Stated goal:
Lay out all the records below as a two-column CSV with the headers record_text and answer. Give one row per record, with each field in double quotes and any line breaks replaced by spaces, and leave the pictures out.

::: Information supplied

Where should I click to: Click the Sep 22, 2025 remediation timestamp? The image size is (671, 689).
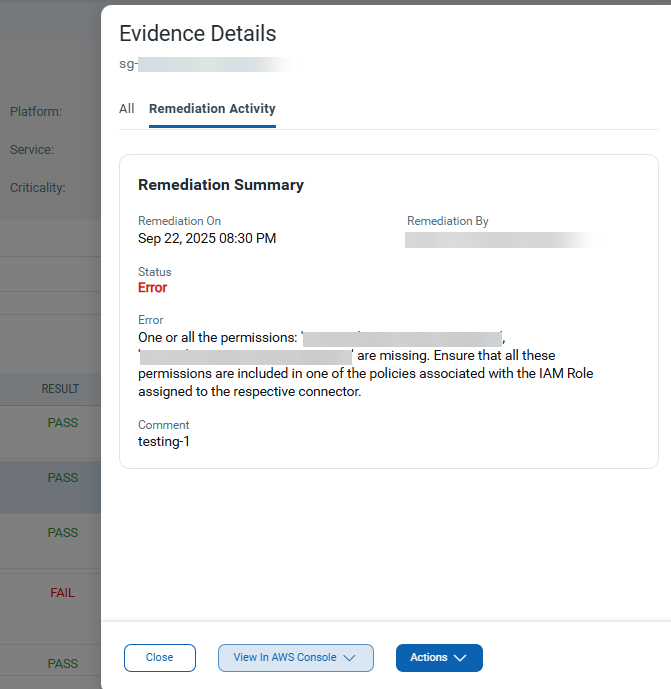pyautogui.click(x=207, y=238)
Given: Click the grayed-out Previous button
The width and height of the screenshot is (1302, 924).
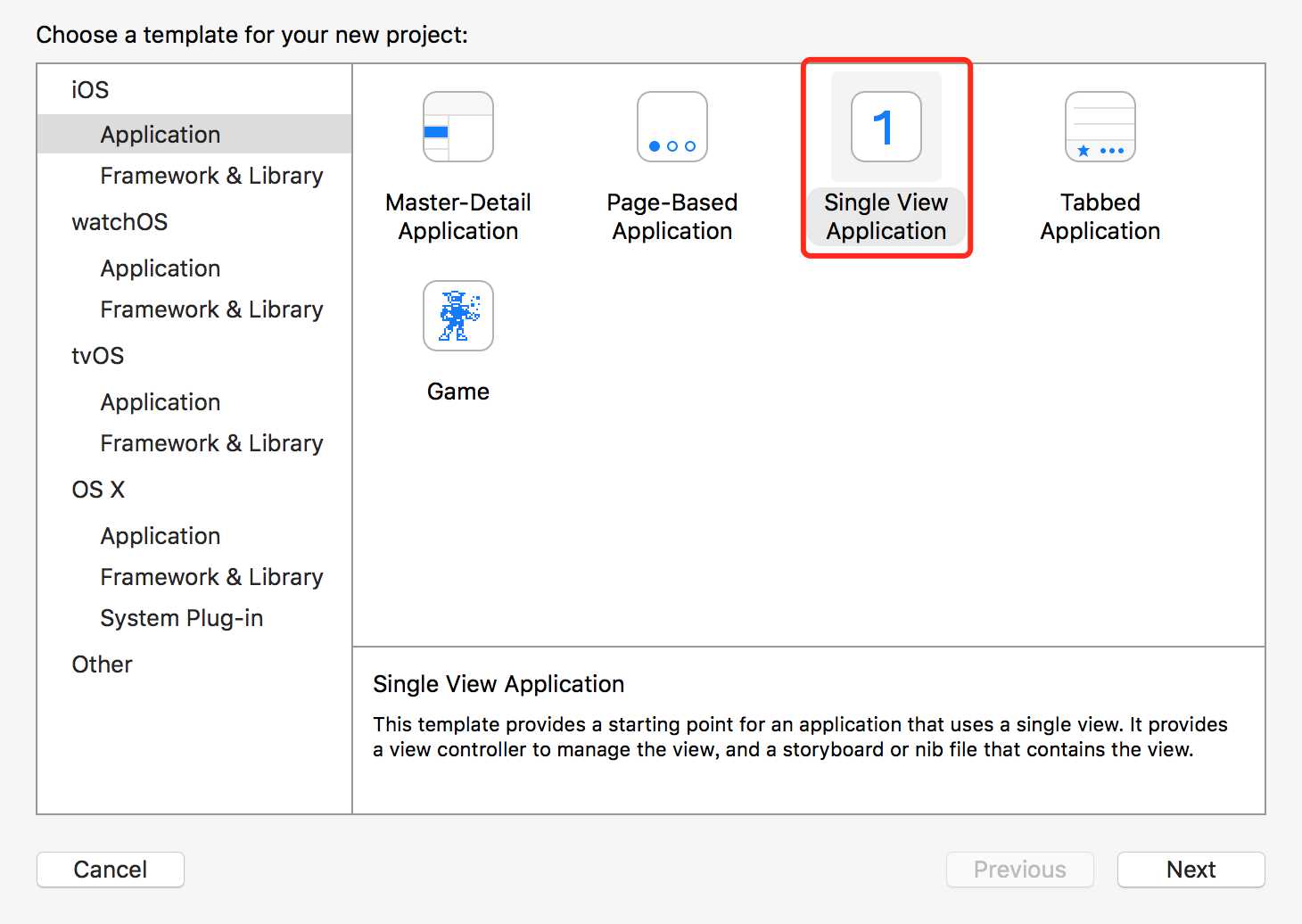Looking at the screenshot, I should [x=1019, y=870].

::::::

Answer to this exercise:
record_text,answer
"Where should I click to: Click the Sep 22, 2025 remediation timestamp? The image size is (671, 689).","pyautogui.click(x=207, y=238)"
"Given: Click the grayed-out Previous button The width and height of the screenshot is (1302, 924).","Looking at the screenshot, I should [x=1019, y=870]."